:: SOURCE INFORMATION ::
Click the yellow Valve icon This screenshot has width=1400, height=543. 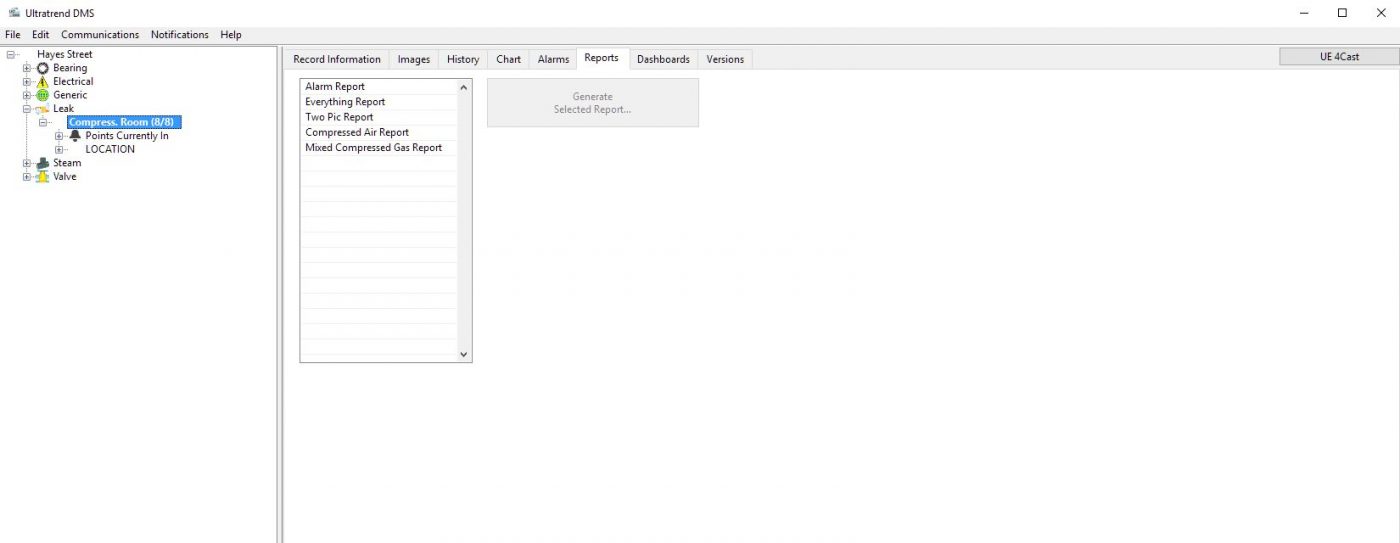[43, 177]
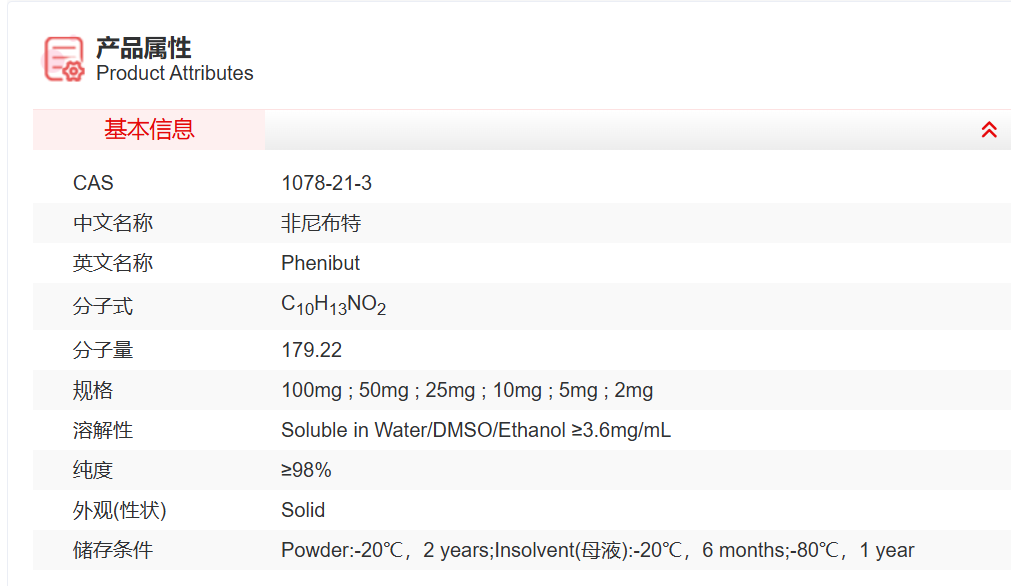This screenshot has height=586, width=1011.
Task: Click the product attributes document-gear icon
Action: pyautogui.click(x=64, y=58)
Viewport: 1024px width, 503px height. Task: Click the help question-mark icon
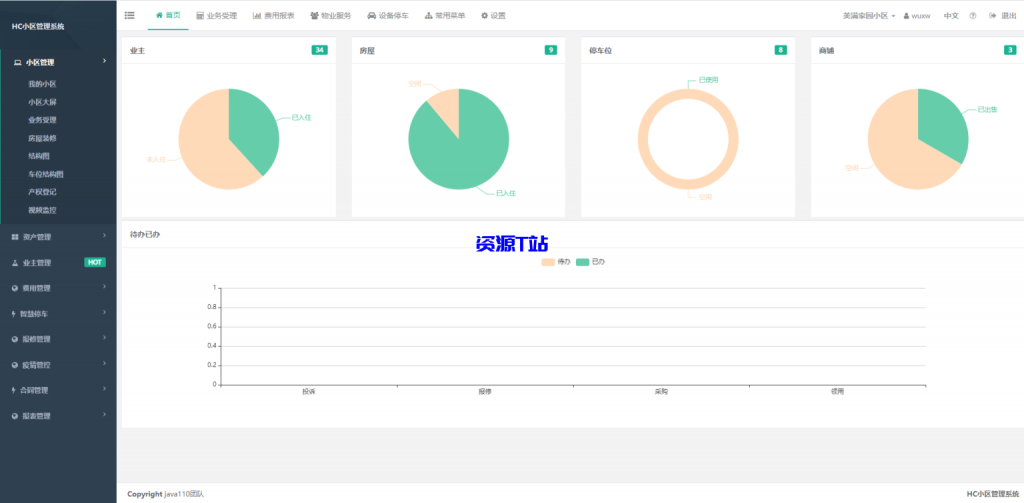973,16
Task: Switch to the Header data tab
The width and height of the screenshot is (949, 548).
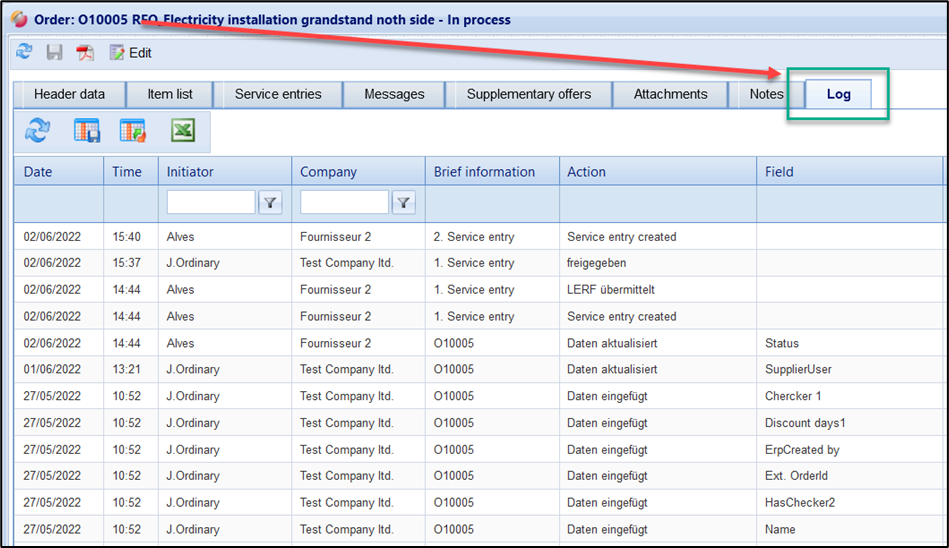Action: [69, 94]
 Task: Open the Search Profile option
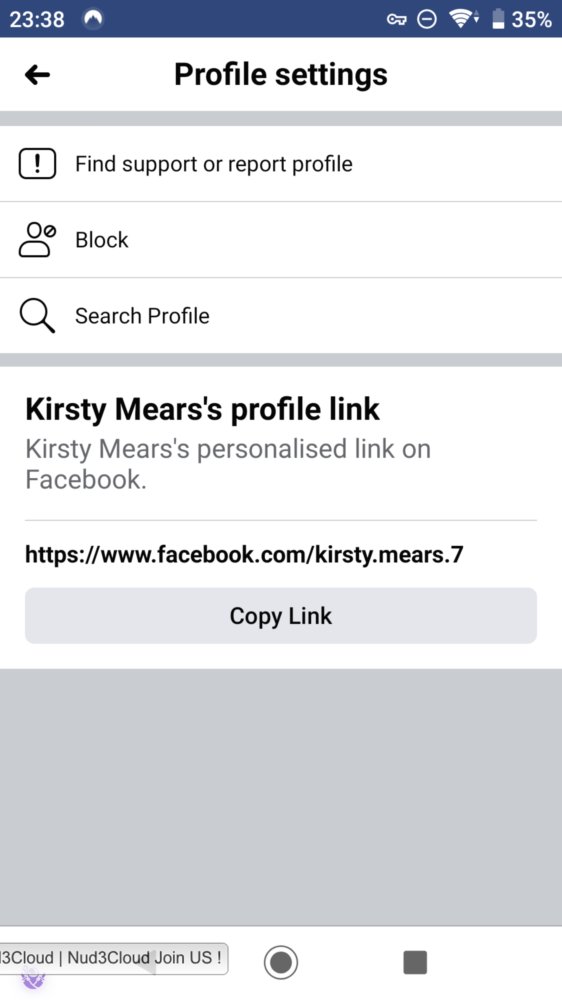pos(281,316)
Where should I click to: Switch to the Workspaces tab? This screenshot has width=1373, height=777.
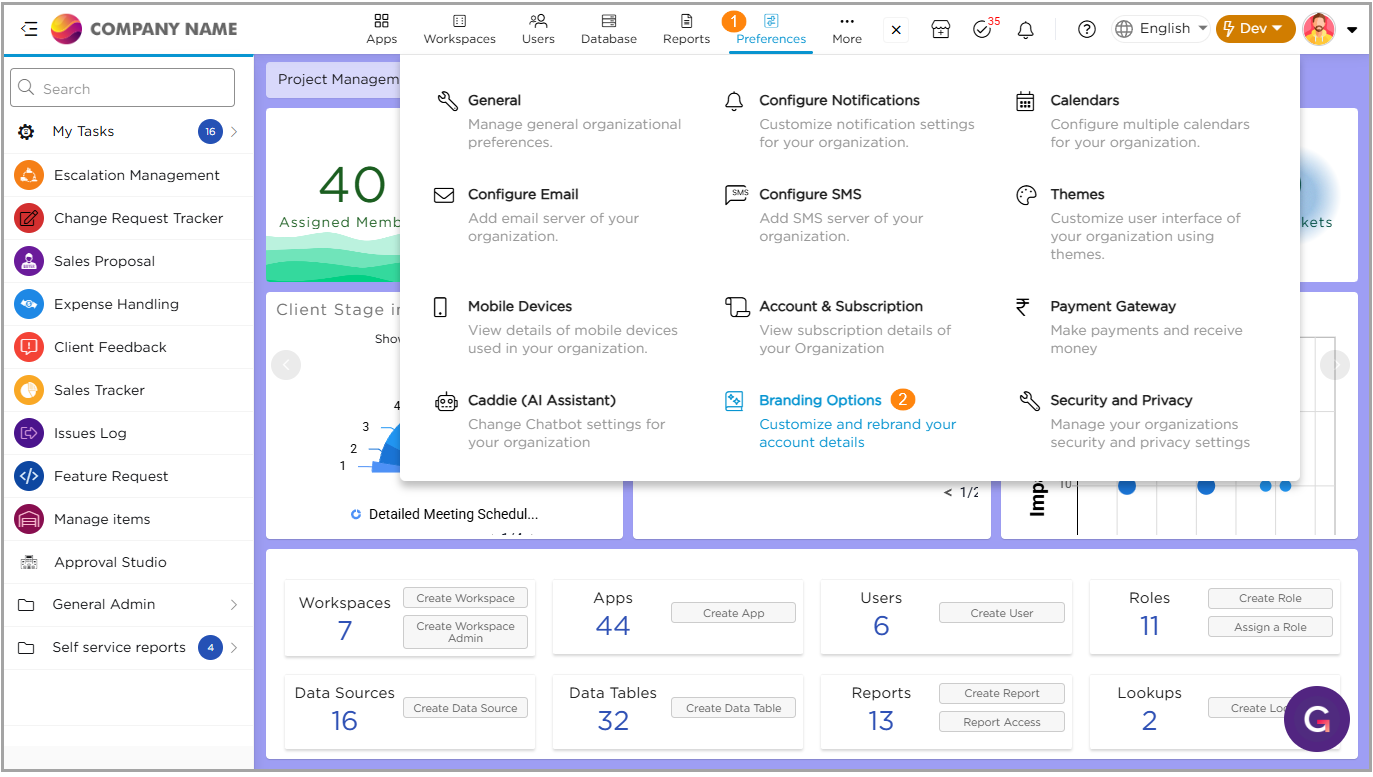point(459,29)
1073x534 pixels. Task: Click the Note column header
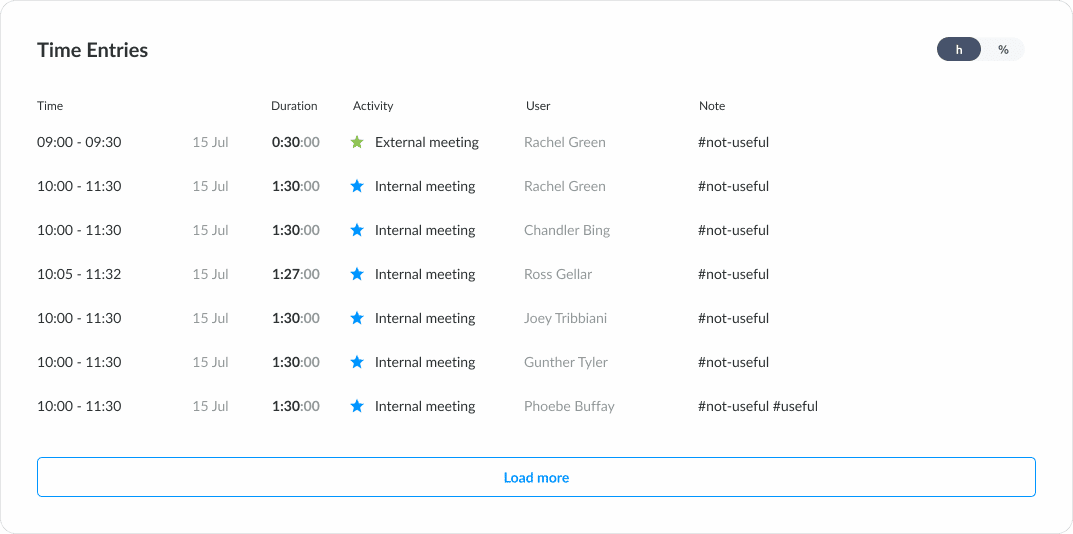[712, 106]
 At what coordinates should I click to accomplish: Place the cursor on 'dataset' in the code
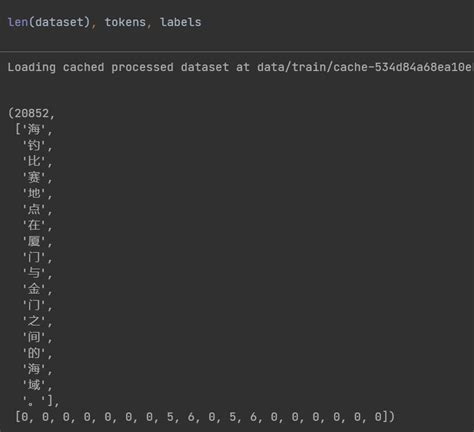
:::
**YOUR OBJECTIVE**.
In the records above, find the line that contains "1073x534 pixels. Task: Click". Print it and every later line exactly, omitting the pictures.

**YOUR RESPONSE**.
1073x534 pixels. Task: Click the Note column header
[712, 106]
 At what coordinates should I click to accomplish: Place the cursor on 'dataset' in the code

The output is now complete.